Material provided:
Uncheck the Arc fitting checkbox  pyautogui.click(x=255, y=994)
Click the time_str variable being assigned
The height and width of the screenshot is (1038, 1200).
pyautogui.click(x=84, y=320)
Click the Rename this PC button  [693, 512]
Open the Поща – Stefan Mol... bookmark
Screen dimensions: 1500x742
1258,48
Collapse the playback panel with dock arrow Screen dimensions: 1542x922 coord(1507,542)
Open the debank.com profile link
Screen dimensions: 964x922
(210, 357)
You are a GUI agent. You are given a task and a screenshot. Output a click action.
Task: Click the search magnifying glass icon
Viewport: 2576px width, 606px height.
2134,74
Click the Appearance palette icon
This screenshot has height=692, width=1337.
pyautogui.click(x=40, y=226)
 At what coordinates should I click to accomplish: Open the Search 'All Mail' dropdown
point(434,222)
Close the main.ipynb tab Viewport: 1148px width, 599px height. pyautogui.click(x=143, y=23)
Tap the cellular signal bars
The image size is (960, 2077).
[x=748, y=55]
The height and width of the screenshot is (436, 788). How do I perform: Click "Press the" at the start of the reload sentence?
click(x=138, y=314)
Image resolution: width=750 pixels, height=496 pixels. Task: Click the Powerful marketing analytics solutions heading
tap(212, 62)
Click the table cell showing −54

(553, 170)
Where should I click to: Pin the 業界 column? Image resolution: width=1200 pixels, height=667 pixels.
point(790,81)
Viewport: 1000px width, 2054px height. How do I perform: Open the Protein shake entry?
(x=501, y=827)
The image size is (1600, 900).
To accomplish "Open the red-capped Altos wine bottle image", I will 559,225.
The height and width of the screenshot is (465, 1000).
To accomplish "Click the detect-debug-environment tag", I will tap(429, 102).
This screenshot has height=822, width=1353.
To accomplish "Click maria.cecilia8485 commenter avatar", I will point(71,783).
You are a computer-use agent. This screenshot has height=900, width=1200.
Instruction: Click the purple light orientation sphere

Directions:
All of the data above should be set down again exactly.

Exercise output:
Uncheck the Arc fitting checkbox  pyautogui.click(x=255, y=994)
Click the time_str variable being assigned
The height and width of the screenshot is (1038, 1200).
pyautogui.click(x=84, y=320)
Click the Rename this PC button  [693, 512]
Open the Поща – Stefan Mol... bookmark
Screen dimensions: 1500x742
1258,48
Collapse the playback panel with dock arrow Screen dimensions: 1542x922 coord(1507,542)
Open the debank.com profile link
Screen dimensions: 964x922
(210, 357)
You are a GUI agent. You are given a task and a screenshot. Output a click action.
Task: Click the search magnifying glass icon
Viewport: 2576px width, 606px height.
2134,74
Click the Appearance palette icon
This screenshot has height=692, width=1337.
pyautogui.click(x=40, y=226)
 At what coordinates should I click to accomplish: Open the Search 'All Mail' dropdown
point(434,222)
Close the main.ipynb tab Viewport: 1148px width, 599px height. pyautogui.click(x=143, y=23)
Tap the cellular signal bars
The image size is (960, 2077).
[x=748, y=55]
The height and width of the screenshot is (436, 788). How do I perform: Click "Press the" at the start of the reload sentence?
click(x=138, y=314)
Image resolution: width=750 pixels, height=496 pixels. Task: Click the Powerful marketing analytics solutions heading
tap(212, 62)
Click the table cell showing −54

(553, 170)
Where should I click to: Pin the 業界 column? Image resolution: width=1200 pixels, height=667 pixels.
point(790,81)
Viewport: 1000px width, 2054px height. How do I perform: Open the Protein shake entry?
(x=501, y=827)
The image size is (1600, 900).
To accomplish "Open the red-capped Altos wine bottle image", I will 559,225.
The height and width of the screenshot is (465, 1000).
To accomplish "Click the detect-debug-environment tag", I will tap(429, 102).
This screenshot has height=822, width=1353.
To accomplish "Click maria.cecilia8485 commenter avatar", I will point(71,783).
You are a computer-use agent. This screenshot has height=900, width=1200.
Instruction: Click the purple light orientation sphere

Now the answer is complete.